Beer styles Belgium

Alternative Belgian beer styles

A ludicrously strong pale and a ludicrously strong dark Belgian beer, taken in Ghent.

Style guidelines. Doncha just love them? As homebrewers, we can see that they have their uses sometimes, if you’re trying to recreate a specific beer, or describe what you’ve created in terms that everyone will understand.

But the categories that exist for Belgian beers are pretty daft. Objectively speaking, is there actually much difference between a “Belgian Golden Strong Ale”, and a “triple”, at least as defined here? Or even a Belgian Blond Ale? “Dubbels” and “tripels” are surely only relative terms, depending on which brewery makes them.

At least the idea of separate styles for “Trappist” beer and an “Abbey” beer seem to have fallen by the wayside, although you still get sweeping generalisations such as:

“Finish is variable depending on interpretation (authentic Trappist versions are moderately dry to dry, Abbey versions can be medium-dry to sweet)”

Personally, I think we should start again with Belgian beer styles. My simpler categorisation would go as follows:

(1) witbiers

(2) sour ones

(3) fruity ones

(4) boring pilsners

(5) Belgian pale ales (you know, the ones that aren’t ludicrously strong)

(6) ludicrously strong pale beers

(7) ludicrously strong dark ones

Have I missed anything?

Obviously, within these, there are some huge ranges of flavours, but that’s the case with the guidelines as they currently stand. My classification is also easier for the layman to understand.

Next week: having sorted beer styles, how to end world hunger.


8 replies on “Alternative Belgian beer styles”

I certainly agree that many of the current Belgian “styles” being bandied about are pretty much meaningless, except for some well-defined ones (see below).

I guess (2) should be split into lambik and Flemish sour, with separate categories for gueuze and faro. These are, after all, pretty well defined styles.

Belgian amber ales (not ludicrously strong) might also be a category.

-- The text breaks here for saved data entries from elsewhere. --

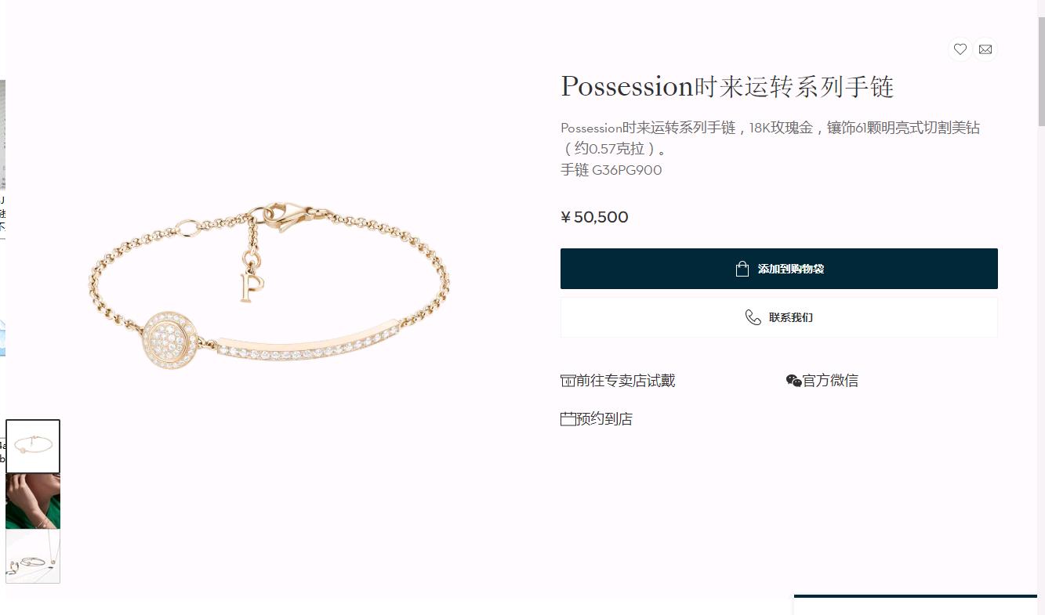Select the third thumbnail of jewelry set

click(x=33, y=556)
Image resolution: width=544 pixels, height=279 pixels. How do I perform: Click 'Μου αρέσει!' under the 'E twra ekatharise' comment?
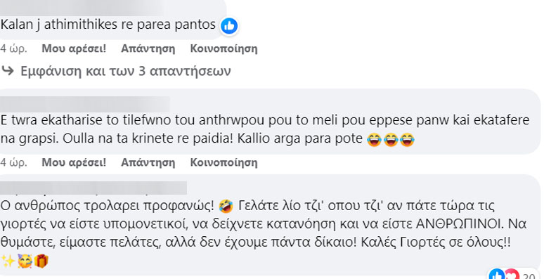pyautogui.click(x=74, y=162)
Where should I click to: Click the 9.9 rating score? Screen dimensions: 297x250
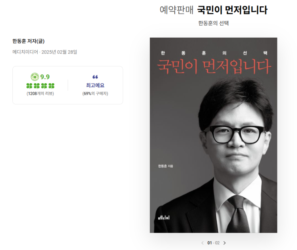(45, 77)
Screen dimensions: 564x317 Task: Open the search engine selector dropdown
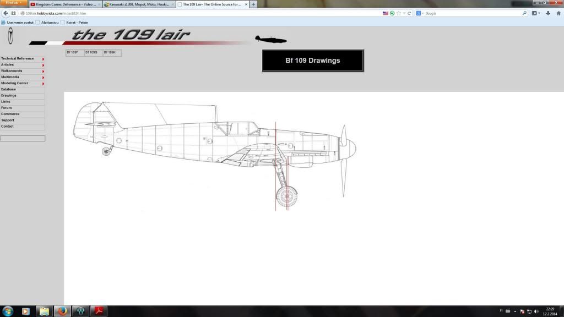click(420, 13)
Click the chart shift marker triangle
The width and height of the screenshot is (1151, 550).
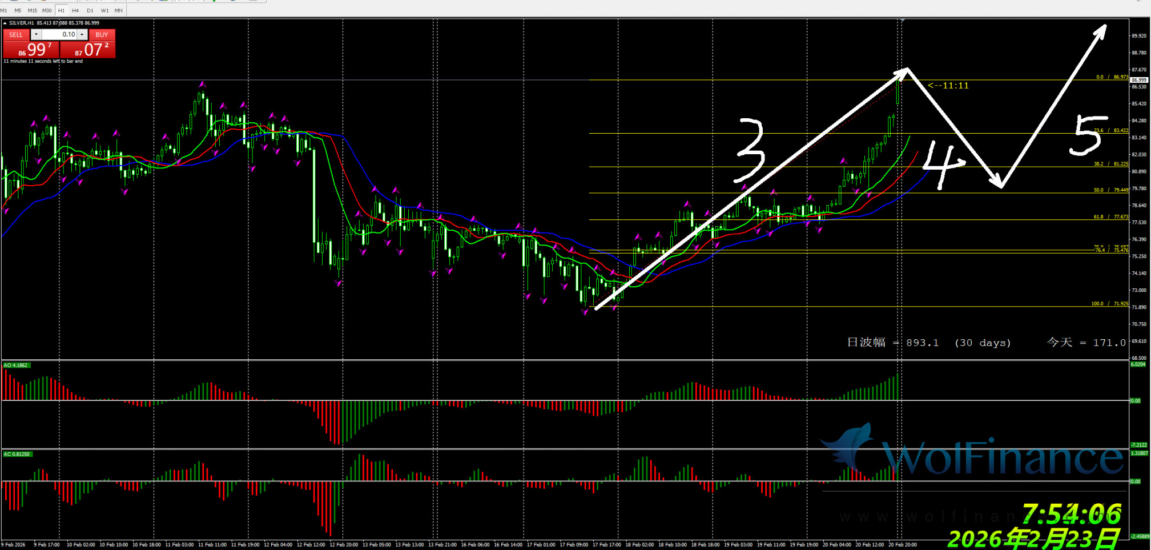(x=902, y=21)
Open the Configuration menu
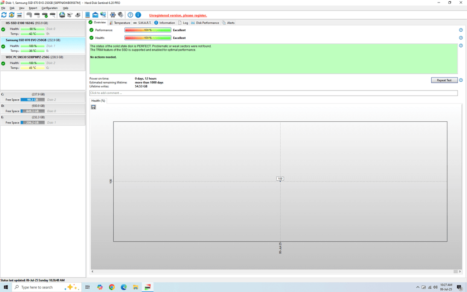 (x=50, y=8)
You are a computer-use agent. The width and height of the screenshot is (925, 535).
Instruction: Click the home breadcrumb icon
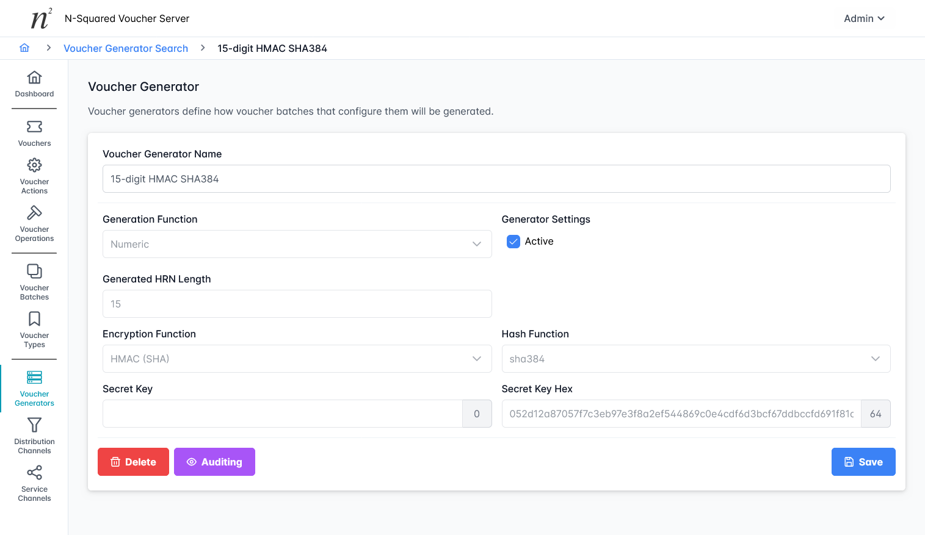[x=24, y=48]
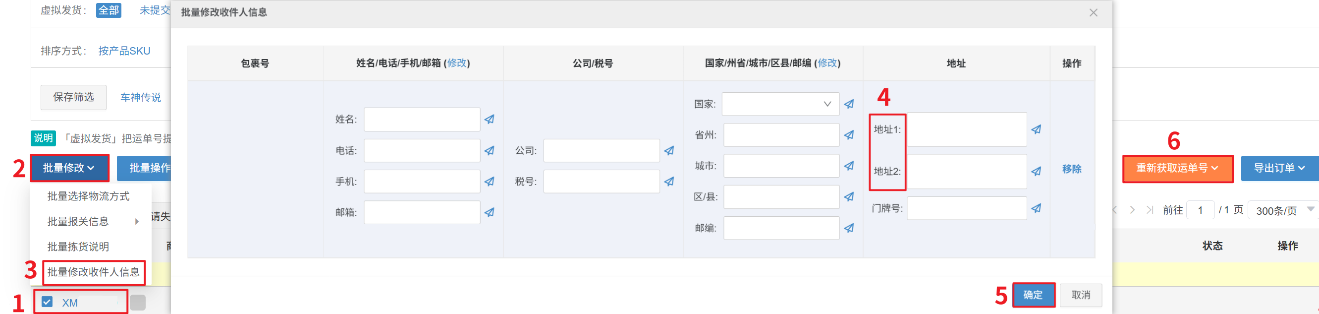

I suppose (5) could just as well be called “Blonde”?

I like your style… Oh, and your style guidelines! And I agree with the comments above. Nice and simple. Anyway, “styles” are made to be, or are just asking to be broken in my books.

Ron — possibly for the sake of completeness, although to my weak British tastebuds, anything over 5% is strong, and over 6% ludicrously so…so there may not be that much distinction. Are there many dark Belgian beers at 5% or under?

Lars – I thought about splitting out lambic and Flemish sour, but then I thought that, from a layman’s perspective the sourness is what hits you, regardless of the very different ways that they’re made. And as for (5), I suppose what I was thinking of were the beers like Palm Ale and John Martin — Belgian takes on English styles, which seem to have a distinct flavour of their own. But maybe that’s too complicated?

Great stuff! I’m a bit of an anarchist when it comes to styles, and I hope I can keep on bieng one once I start homebrewing, and I really loved reading your categorisation.
I think you should also add, ludicrously overrated ones (there are quite a few of them)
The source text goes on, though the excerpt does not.